**Records for processing**
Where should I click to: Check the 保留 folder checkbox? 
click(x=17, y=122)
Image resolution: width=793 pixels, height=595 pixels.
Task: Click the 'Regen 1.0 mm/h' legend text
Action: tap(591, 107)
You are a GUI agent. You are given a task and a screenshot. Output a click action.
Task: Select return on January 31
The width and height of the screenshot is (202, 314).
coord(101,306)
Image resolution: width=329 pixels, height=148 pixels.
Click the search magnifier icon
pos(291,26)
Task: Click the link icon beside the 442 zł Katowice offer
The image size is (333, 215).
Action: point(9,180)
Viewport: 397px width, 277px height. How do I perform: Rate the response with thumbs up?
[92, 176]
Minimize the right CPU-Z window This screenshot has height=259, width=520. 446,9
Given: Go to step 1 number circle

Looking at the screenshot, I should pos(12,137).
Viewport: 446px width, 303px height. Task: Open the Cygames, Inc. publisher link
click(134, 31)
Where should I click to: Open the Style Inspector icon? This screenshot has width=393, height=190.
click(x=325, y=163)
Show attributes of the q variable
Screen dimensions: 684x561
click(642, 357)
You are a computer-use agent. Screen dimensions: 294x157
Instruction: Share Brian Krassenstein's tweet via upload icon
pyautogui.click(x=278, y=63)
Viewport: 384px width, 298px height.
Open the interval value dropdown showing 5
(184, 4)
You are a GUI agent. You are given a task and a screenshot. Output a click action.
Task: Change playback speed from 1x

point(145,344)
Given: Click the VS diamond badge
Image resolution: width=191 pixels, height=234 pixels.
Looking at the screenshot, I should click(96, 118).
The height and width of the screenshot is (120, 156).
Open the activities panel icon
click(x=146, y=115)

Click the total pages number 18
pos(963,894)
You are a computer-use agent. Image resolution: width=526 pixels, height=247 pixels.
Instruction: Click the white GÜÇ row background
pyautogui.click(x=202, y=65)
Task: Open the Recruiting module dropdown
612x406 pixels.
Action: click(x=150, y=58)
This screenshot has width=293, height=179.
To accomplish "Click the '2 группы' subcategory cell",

**Directive**
Copy out every line of the material above word for word.

**Solution to this problem**
Where should I click to: Check the 保留 folder checkbox? 
click(x=17, y=122)
Image resolution: width=793 pixels, height=595 pixels.
Task: Click the 'Regen 1.0 mm/h' legend text
Action: tap(591, 107)
You are a GUI agent. You are given a task and a screenshot. Output a click action.
Task: Select return on January 31
The width and height of the screenshot is (202, 314).
coord(101,306)
Image resolution: width=329 pixels, height=148 pixels.
Click the search magnifier icon
pos(291,26)
Task: Click the link icon beside the 442 zł Katowice offer
The image size is (333, 215).
Action: point(9,180)
Viewport: 397px width, 277px height. How do I perform: Rate the response with thumbs up?
[92, 176]
Minimize the right CPU-Z window This screenshot has height=259, width=520. 446,9
Given: Go to step 1 number circle

Looking at the screenshot, I should pos(12,137).
Viewport: 446px width, 303px height. Task: Open the Cygames, Inc. publisher link
click(134, 31)
Where should I click to: Open the Style Inspector icon? This screenshot has width=393, height=190.
click(x=325, y=163)
Show attributes of the q variable
Screen dimensions: 684x561
click(642, 357)
You are a computer-use agent. Screen dimensions: 294x157
Instruction: Share Brian Krassenstein's tweet via upload icon
pyautogui.click(x=278, y=63)
Viewport: 384px width, 298px height.
Open the interval value dropdown showing 5
(184, 4)
You are a GUI agent. You are given a task and a screenshot. Output a click action.
Task: Change playback speed from 1x

point(145,344)
Given: Click the VS diamond badge
Image resolution: width=191 pixels, height=234 pixels.
Looking at the screenshot, I should click(96, 118).
The height and width of the screenshot is (120, 156).
Open the activities panel icon
click(x=146, y=115)

Click the total pages number 18
pos(963,894)
You are a computer-use agent. Image resolution: width=526 pixels, height=247 pixels.
Instruction: Click the white GÜÇ row background
pyautogui.click(x=202, y=65)
Task: Open the Recruiting module dropdown
612x406 pixels.
Action: click(x=150, y=58)
This screenshot has width=293, height=179.
To accomplish "Click the '2 группы' subcategory cell",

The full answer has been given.